How do you ensure that the people you recruit share your company values, not only in the words that they say but in their actions and behaviour?
It is beneficial for both companies and candidates to ensure that their values are aligned yet company values are rarely used to guide recruitment. Traditional approaches to recruitment look at the qualifications and experience but not necessarily at how people approach their work and colleagues, or why they behave as they do and yet a person’s behaviour is a reflection of their values.
It has long been recognised that effective leadership requires emotional intelligence and that people who are technically competent are not necessarily inspirational leaders. So they may get the job done but the way they manage others might result in tensions that waste time and energy. The important elements here are not only how people approach situations but why they behave as they do.
Let us be clear. You will still need to ensure that those you are recruiting have the necessary qualifications, experience and competence to do the job in question but beyond that you are looking to ensure that you recruit people whose values align to those of the company. Employers miss this factor at their peril.
On a practical level, values based recruitment means adjusting the processes involved in everything from role design and personal specifications to how applicants are interviewed and then inducted into the organisation. For example, a company might continue to use similar tools as before, such as structured interviews or situational judgement tests, but the questions or scenarios presented to the candidate would be designed to elicit information around values and behaviour.

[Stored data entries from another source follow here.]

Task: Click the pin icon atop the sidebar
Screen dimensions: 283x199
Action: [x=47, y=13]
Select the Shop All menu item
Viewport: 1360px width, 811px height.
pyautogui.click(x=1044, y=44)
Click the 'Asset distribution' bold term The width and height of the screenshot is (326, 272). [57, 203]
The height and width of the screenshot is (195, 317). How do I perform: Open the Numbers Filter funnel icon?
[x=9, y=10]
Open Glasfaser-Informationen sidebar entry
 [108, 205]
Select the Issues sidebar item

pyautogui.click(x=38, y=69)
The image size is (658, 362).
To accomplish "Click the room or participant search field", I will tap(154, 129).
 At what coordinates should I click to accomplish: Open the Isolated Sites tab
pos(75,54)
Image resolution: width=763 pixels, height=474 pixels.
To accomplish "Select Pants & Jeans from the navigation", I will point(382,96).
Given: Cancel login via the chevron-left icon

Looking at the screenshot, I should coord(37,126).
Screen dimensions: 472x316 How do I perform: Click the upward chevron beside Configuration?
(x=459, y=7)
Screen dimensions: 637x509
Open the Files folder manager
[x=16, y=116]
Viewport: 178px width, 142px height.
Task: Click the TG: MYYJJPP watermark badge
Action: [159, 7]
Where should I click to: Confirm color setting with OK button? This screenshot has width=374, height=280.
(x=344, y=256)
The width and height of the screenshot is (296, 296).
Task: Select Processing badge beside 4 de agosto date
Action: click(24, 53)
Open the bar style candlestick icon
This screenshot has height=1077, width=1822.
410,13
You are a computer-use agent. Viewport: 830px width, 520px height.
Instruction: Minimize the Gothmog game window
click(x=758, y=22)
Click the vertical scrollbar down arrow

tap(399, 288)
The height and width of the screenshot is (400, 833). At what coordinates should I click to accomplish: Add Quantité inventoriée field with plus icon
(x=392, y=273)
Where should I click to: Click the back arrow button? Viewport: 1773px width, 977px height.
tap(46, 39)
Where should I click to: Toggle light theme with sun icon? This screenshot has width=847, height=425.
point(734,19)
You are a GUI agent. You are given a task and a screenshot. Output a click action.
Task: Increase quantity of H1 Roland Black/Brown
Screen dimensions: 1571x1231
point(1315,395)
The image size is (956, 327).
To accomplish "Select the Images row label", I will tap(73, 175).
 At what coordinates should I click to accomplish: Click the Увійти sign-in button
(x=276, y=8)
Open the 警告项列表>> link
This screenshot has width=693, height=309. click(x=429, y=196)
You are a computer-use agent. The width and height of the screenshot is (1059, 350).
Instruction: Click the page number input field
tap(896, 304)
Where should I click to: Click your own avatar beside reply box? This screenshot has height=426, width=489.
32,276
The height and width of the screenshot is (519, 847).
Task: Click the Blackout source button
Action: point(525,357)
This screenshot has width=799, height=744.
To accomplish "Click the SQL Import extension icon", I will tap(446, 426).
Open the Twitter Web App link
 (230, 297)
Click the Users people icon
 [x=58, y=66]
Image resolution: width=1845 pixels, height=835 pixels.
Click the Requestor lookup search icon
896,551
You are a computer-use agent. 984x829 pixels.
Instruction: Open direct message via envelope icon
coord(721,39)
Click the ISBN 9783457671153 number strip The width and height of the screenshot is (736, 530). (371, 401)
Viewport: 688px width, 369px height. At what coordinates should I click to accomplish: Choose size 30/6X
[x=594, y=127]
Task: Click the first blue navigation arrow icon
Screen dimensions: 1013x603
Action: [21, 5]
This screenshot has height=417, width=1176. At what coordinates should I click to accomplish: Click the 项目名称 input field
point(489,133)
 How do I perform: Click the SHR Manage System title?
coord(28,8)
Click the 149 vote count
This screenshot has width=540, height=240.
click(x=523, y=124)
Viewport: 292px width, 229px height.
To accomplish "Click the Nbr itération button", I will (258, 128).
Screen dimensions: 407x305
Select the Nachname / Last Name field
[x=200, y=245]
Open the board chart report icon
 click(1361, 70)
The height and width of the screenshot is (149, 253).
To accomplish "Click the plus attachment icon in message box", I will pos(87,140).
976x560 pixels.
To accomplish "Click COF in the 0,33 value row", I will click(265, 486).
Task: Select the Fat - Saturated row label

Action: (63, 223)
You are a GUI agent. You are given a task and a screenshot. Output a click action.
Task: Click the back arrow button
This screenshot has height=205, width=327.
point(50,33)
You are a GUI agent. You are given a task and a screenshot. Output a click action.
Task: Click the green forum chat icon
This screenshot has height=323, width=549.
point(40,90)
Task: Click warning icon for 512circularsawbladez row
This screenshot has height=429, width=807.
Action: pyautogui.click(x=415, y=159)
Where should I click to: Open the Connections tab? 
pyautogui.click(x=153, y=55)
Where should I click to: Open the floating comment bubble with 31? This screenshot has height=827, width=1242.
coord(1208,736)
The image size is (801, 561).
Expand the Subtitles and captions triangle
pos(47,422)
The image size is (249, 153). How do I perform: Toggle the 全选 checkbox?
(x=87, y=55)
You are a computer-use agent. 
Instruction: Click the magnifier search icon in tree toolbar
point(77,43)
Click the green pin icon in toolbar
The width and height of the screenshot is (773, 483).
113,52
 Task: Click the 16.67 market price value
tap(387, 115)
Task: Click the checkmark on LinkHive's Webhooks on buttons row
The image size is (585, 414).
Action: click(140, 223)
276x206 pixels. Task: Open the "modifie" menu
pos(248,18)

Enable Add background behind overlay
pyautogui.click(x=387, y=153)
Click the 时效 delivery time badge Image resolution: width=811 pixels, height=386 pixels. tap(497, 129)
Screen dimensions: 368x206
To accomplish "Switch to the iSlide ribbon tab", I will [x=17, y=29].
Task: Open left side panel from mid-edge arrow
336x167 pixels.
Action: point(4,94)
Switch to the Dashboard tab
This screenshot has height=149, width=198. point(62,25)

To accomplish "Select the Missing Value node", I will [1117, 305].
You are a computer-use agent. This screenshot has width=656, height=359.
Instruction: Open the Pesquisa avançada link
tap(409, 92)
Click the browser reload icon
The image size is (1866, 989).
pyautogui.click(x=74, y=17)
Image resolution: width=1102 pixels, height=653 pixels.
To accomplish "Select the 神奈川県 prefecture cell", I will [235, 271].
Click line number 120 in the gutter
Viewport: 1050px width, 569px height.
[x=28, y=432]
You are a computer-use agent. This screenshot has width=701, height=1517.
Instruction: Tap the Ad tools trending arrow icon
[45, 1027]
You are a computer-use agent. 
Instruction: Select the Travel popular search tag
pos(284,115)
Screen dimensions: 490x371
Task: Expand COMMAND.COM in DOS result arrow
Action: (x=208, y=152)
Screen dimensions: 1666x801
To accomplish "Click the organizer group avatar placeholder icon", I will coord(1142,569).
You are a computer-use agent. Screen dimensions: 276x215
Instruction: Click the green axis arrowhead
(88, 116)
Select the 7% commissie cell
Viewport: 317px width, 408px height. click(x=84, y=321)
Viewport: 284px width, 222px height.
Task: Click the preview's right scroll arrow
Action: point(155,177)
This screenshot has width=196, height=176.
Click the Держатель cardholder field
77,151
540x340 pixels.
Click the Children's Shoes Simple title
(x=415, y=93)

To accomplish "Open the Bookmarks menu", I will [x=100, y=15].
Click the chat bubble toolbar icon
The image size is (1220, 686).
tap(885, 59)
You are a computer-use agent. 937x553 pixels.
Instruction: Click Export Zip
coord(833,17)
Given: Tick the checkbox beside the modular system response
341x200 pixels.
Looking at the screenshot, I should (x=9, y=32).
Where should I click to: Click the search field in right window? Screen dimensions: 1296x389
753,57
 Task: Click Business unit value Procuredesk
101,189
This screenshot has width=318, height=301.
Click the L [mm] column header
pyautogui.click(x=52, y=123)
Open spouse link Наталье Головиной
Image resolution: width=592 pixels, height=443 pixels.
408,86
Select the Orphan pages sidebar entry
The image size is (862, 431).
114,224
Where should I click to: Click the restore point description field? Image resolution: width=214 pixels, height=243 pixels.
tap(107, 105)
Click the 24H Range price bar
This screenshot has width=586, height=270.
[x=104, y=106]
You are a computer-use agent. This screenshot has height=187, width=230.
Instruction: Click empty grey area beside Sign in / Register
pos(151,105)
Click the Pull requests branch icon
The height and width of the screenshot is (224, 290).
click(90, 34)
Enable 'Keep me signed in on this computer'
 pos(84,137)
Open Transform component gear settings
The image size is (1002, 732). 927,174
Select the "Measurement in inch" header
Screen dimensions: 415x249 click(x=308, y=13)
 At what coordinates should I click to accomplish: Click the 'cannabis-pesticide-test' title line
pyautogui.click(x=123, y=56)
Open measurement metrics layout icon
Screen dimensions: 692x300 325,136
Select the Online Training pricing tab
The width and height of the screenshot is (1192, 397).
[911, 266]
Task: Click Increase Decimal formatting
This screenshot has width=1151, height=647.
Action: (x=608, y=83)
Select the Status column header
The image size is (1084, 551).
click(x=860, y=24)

The NHS is currently including more values based recruitment in its selection processes following the much reported cases of nurses lacking compassion. The recruitment process may include, for example, group discussions or Q&A sessions with service users to establish candidates’ levels of compassion, empathy and integrity which are the kinds of values that make the difference in the delivery of care and support services.
Recruiting people with these values is about having the right people in place from the start that will not just do the right thing but do it in the right way.
It is probably not as hard as you think to include a measure of how likely someone will fit with what your business is aiming to achieve. If company and individual values are aligned the new recruit will produce better results and stay with the company for longer.
So how can we develop values based recruitment?
- Be clear on what your company values are and what behaviours you are looking for
If you have clear values you are able to identify the behaviours that reflect those values. You are then able to apply these to the recruitment process. One example might be the value of “respect” so the behaviours you might look for are listening skills, giving feedback, praise and recognition in group tasks or challenges. If you are looking for team work you may want to see how a candidate collaborates with others, shares information and ideas.
It is important that the company values are embedded throughout the business so that when a new recruit starts work they are not faced with differing value sets or culture to that being promoted at the recruitment stage.
- Build on interview questions
Use questions at job interviews that ask candidates to give examples of how they have behaved in the past. For example, if you are exploring the value of integrity you may ask questions along the lines of: “Please give an example of a situation where you have spoken up because you had concerns. What was the outcome? How did you feel about making a stand and about the outcome? If it was successful, why do you think it was successful?”
Values based interviewing is a structured means of exploring examples of applicants’ work behaviours, rooted in organisational values and behaviour. It focuses on how and why the applicant has made certain choices in their work and explores the attitudes and reasons underpinning their behaviour.
By incorporating this information alongside an applicant’s experience, skills and competencies, the recruiting organisation can gain a wider and more comprehensive view of the applicant in order to recruit high-performing, effective staff that are more closely aligned with organisational values.
- Set real tasks and challenges that demonstrate how people approach their work.
One of the best ways of seeing whether a person can do the job is to ask them to tackle a particular task that involves interaction with others. In the education sector, teaching candidates are often given a classroom of children to teach whilst under observation. So, if you are looking for an inspiring leader why not ask them to meet with a team of employees to discuss and agree on an action plan or to take part in a Q&A session. In this way you are able to observe not only whether the task gets completed but how the task is completed and you will also have the opportunity to receive feedback from other team members who took part in the exercise.
- Consider a range of recruitment tools
Another tool that might be used in the recruitment process is a personality profiling questionnaire to provide you with some behaviour indicators and points to discuss at the interview. In addition, role play scenarios can be used to assess how candidates might respond to situations.
- Collect feedback and refine your approach
You will obviously be keen to review and refine your approach to values based recruitment and one way to do this is to ask candidates for their feedback on the recruitment process.
When you have more application forms than you can manage from candidates with top-notch qualifications and years of experience, values based recruitment can be a crucial tool in differentiating between those that will do a good job and those that will do a great job whilst caring about how they go about their work and how they interact with others.